The crash is now being investigated.
The plane was heading for Linképing,

where Bent Sglve's orchestra
was to hold a concert.

My brother was sitting by the window.
He spotted the Cessna.

"I think it's in trouble. They're going
down!" My father sees it too.

He turns the car around,
follows the plane.

We're close by when it happens.

And Magne's father
is among those killed in the crash.

So there was like...

A strong sense of destiny
the first time we met.

Then he walks home in the night.
I go home.

And I don't know if
I'll ever talk to him again.

We were really backward at the time.
You had to be there to understand.

Nothing had started yet.
We were the outskirts.

Norway has always been dominated
by dancehall bands.

It's time Norwegian pop and rock bands
get the chance to shine.

Nobody had had any significant
international breakthrough.

And it wasn't just pop music.
Norway was still in a post-war state.

Hadn't begun to export football players
or anything else.

How can we get out of Norway?
How can we not have to compete

with music that we didn't see
any sort of relation to.

There's nothing here that we listen to.

We were only 15-16 years old when
the local newspaper interviewed us.

"We're gonna be international pop stars.
Norway's too small for us."

He just wanted to get through high school
so he could go to London

and make a living from music.
Nobody believed him.

Nobody had done it before.

But Pal and I were the only ones
who really believed in that dream.

Magne called. "The two others are staying
here, Pal and I are going to England."

"You wanna come with us?"

"No, I made a deal with Arild.
We're going interrailing."

I said I couldn't join them
until after summer.

They left, thinking I didn't wanna come.
Don't know why they misunderstood me.

To this day I still don't know
what they thought I meant.

We went over, were planning
to start a band once we got there.

We were serious.
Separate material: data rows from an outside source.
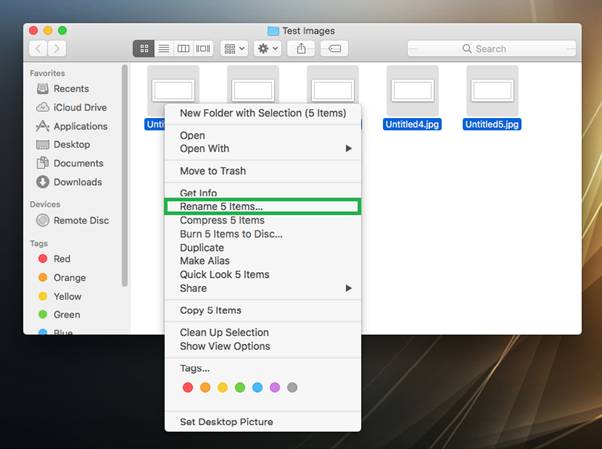
Task: Open iCloud Drive in the sidebar
Action: [x=80, y=108]
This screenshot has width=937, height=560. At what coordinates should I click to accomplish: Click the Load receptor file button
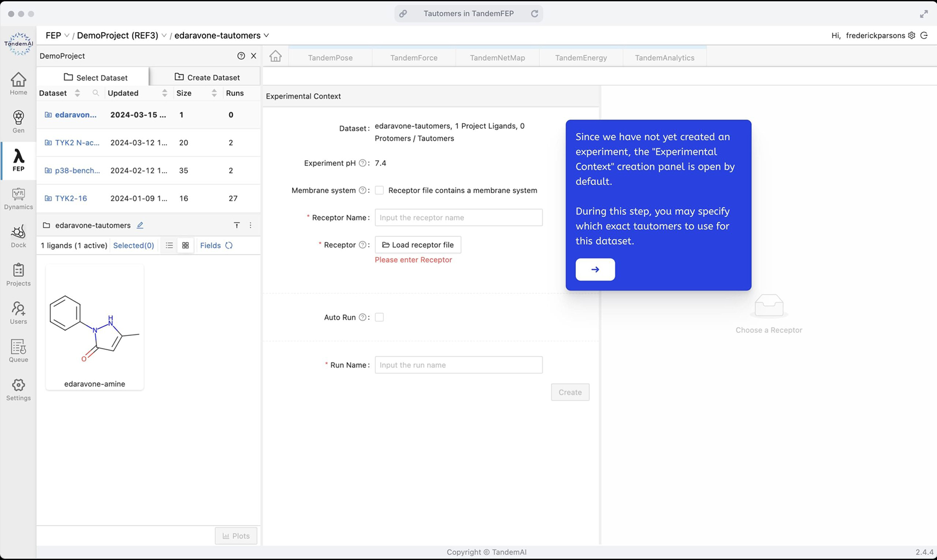pos(418,245)
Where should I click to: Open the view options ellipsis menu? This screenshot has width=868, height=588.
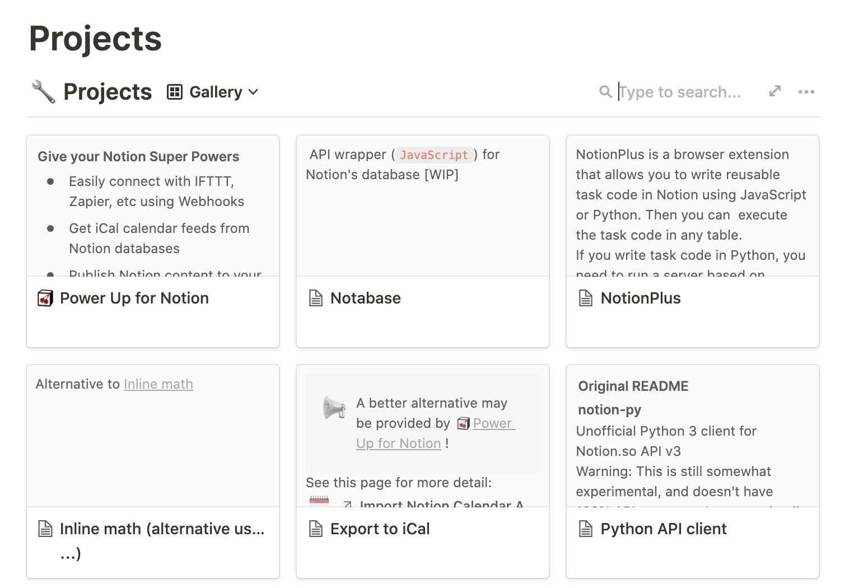coord(807,91)
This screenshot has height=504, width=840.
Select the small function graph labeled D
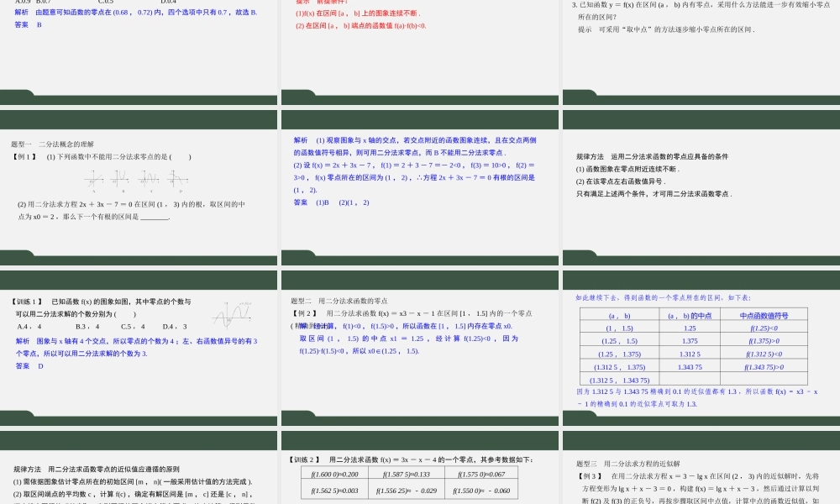[x=181, y=178]
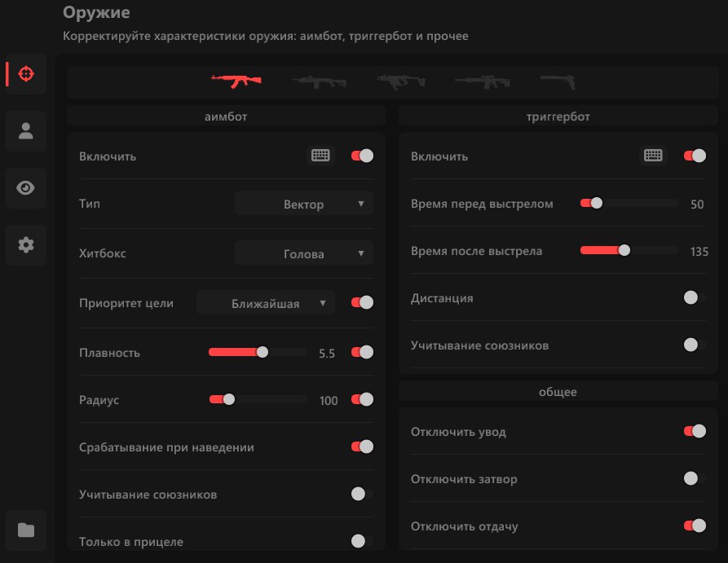Open the gear settings sidebar section

tap(26, 244)
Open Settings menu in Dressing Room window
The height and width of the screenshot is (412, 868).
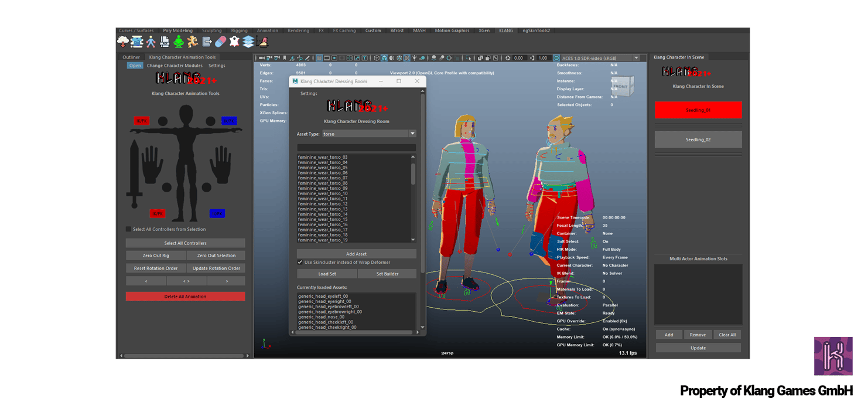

No turning back.

We wouldn't return until we were stars.

The first thing we did when we got there,
was put in ads in Melody Maker and NME.

We were looking for a harp player.

There hadn't been
a front harpist in pop before.

But we actually found a guy
who played electric harp.

We went to a lot of the sort of
Camden clubs, saw a lot of cool bands.

We discovered Soft Cell,
which I think was a big influence on us.

Mainly the first six months, we were
soaking in, like a learning process.

Tried to ease my guilt from not doing
any university that my parents wanted.

We were in a bedsit in London,
hoping to show others our songs.

Pal whistling and playing guitar
while I played synth.

Everyone who had any sense could see
that this was going nowhere.

We had to do something. I said we should
go home, get Morten to join the band.

I convinced the band to not return
to England at once, but stay in Norway.

To use Norway for the rest of the year.
We all had parents we could stay with.

It was the first time I'd
talked sense into someone.

I was like the oldest.
"This is how we have to do it."

The only reason not to was Pal's
huge embarrassment

at coming home without having made it.

Music is saying things
that can't be said in a sentence.

There's no way you can pinpoint that song,
get that vibe in a couple of lines.

I would get obsessed with one thing,
it would be all about that,

and nothing else matters.

First it was all painting, but then

I got sidetracked
into music and it took over.

My parents were very unhappy

that I was dating this
out-of-work musician.

They thought that was terrible.
I didn't think they'd make it.

But Pal was so driven.
He's like this horse.

These horses where they put the blinders
on so they can't see. He had those on.

He could only see two things in his life.
One of them, strongly, was music.

And the other was me.

It sounded like crap at first.

It didn't sound promising, to be polite.
It didn't have anything we wanted.

Character. Individuality.
Identity. Charm. Nada.

But we held on to the dream about...

That London was the place to be.
We had to go there.

We're listening to the radio,
watching every pop show on TV.

And got a bit scared. A lot of them were
very together. They looked like stars.

We could see that Morten looked great.
He had what a lead singer needed.

Had a great voice,
was a poser with attitude.

Morten constantly promoted the band.
He'd refine his image.

Changed his image almost
from one day to the next.

A lot of stash. I was the least
stashed up, the most boring guy.

Morten was way over the top.

Used house paint in his hair
when he ran out of hairspray.

Played around with his own image a lot,
ours too.

He gave Pal a pretty dramatic makeover.

He really dug in. Stripped him,
dressed him and put on make-up.

I was bowled over by their enthusiasm.

I hadn't heard a note,
hadn't heard a song, anything, but...

They were very different to
a lot of the clients

that we'd been having from the punk era.

We booked Rendezvous Studios from
John Ratcliff with the money we had left.

He was the first one
who had enough faith in us to

put his money where
his mouth was.

I really wanted to be involved. I could
see the potential of the songwriting.

The way Mags came up with so many
great tunes and great melodies

in addition to the songwriting of Pal.

Morten's voice on the top was
the icing on the cake.

After a while John got in touch with
Terry Slater, who'd been with EMI.

He wanted to show him who we were.

He'd signed up everyone
from Queen to Sex Pistols,

and he had a very sort of
old-school ear for tunes,

that I responded to.

Back then getting a recording deal
was the eye of the needle.

And Terry only told us the good news.

So we thought,
"Why are we at this point?"

Things were happening around the corner.
"You'll be so busy you'll miss this time."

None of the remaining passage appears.